Input data Block Start

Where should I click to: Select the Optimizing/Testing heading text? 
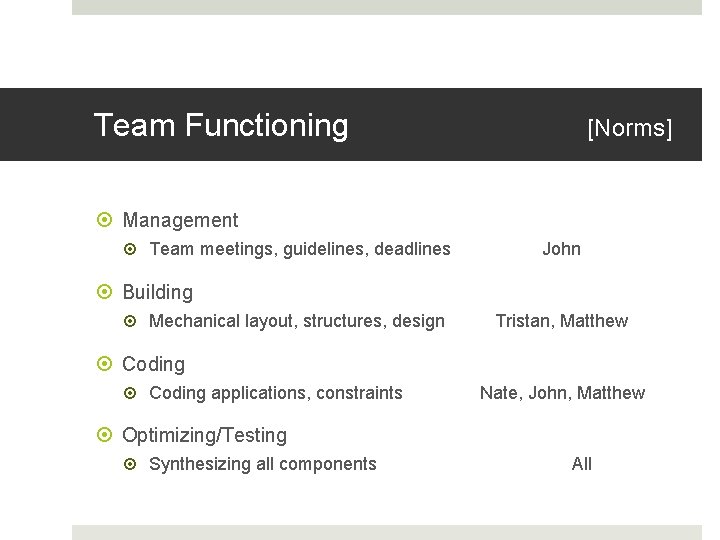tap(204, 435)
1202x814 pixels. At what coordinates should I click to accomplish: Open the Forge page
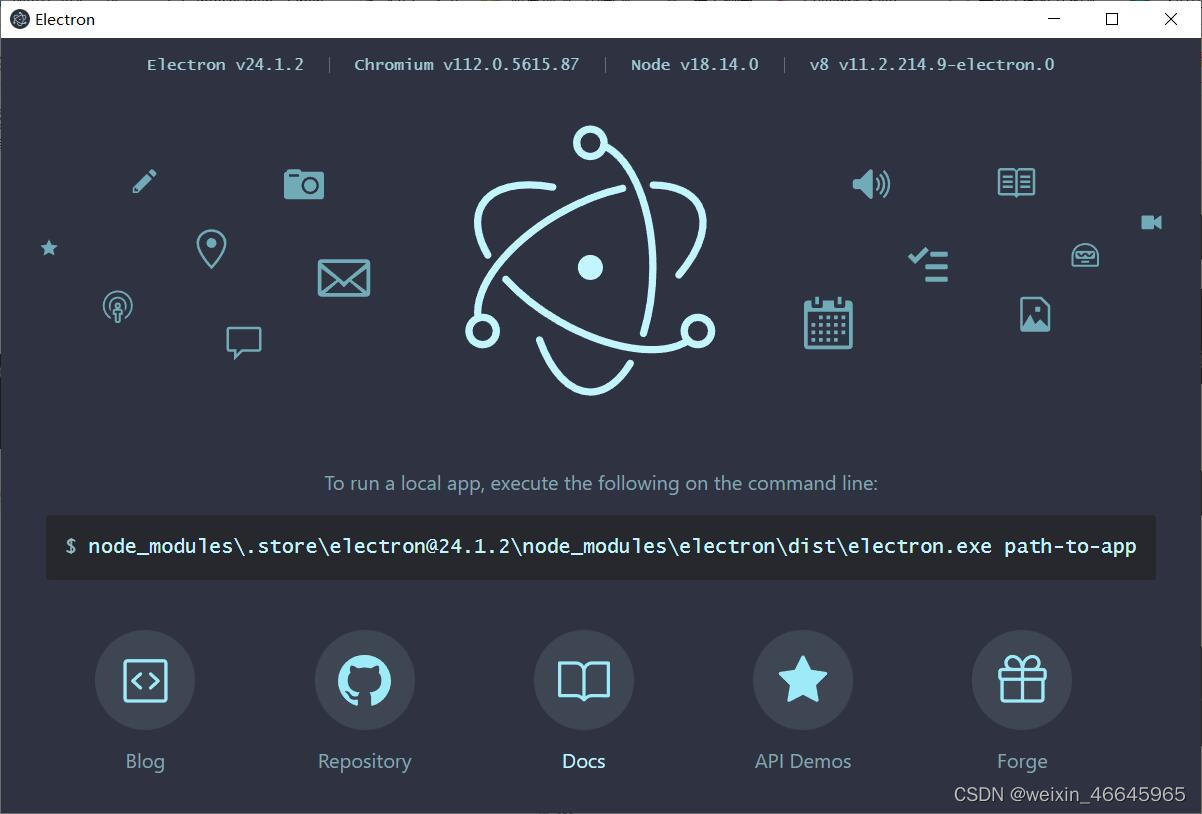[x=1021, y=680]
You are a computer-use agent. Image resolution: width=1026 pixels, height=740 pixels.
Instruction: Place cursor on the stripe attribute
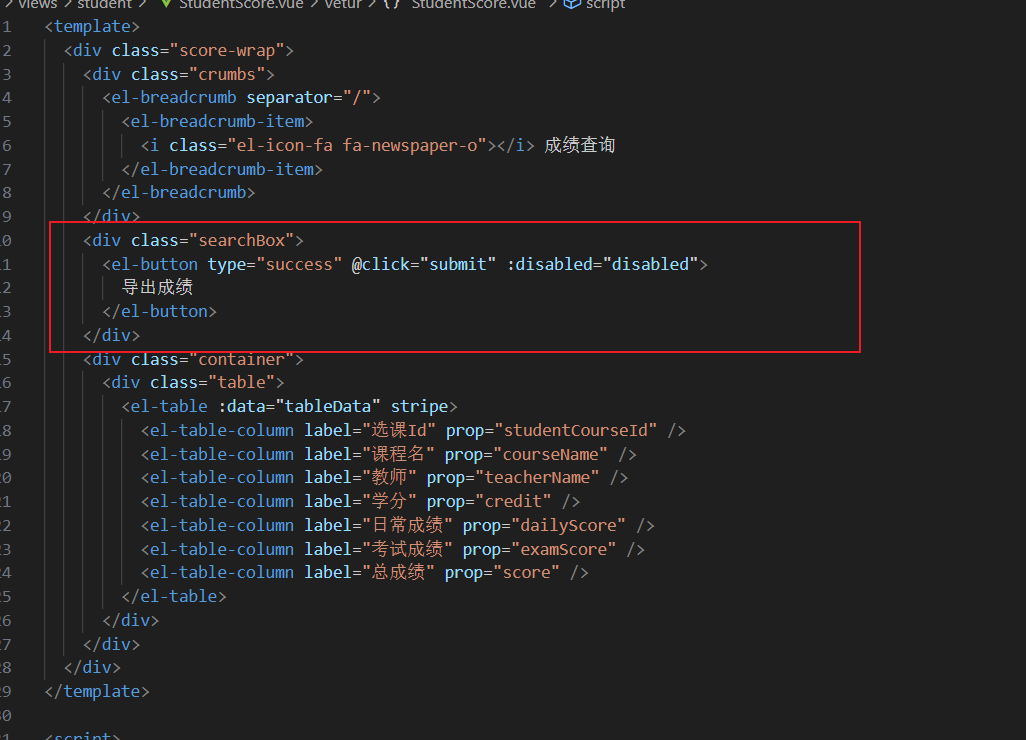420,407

Input data Block End
Input data Block Start

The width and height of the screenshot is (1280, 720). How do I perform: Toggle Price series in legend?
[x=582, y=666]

Input data Block End

Transcribe exactly the lines above, beginning at the one with "Where should I" and going up to and including the one with "You are a computer-use". Pictures do not belong in the copy.

▸ **Output for this exercise**:
Where should I click to: Select the Optimizing/Testing heading text? 
tap(204, 435)
1202x814 pixels. At what coordinates should I click to accomplish: Open the Forge page
[x=1021, y=680]
You are a computer-use agent. Image resolution: width=1026 pixels, height=740 pixels.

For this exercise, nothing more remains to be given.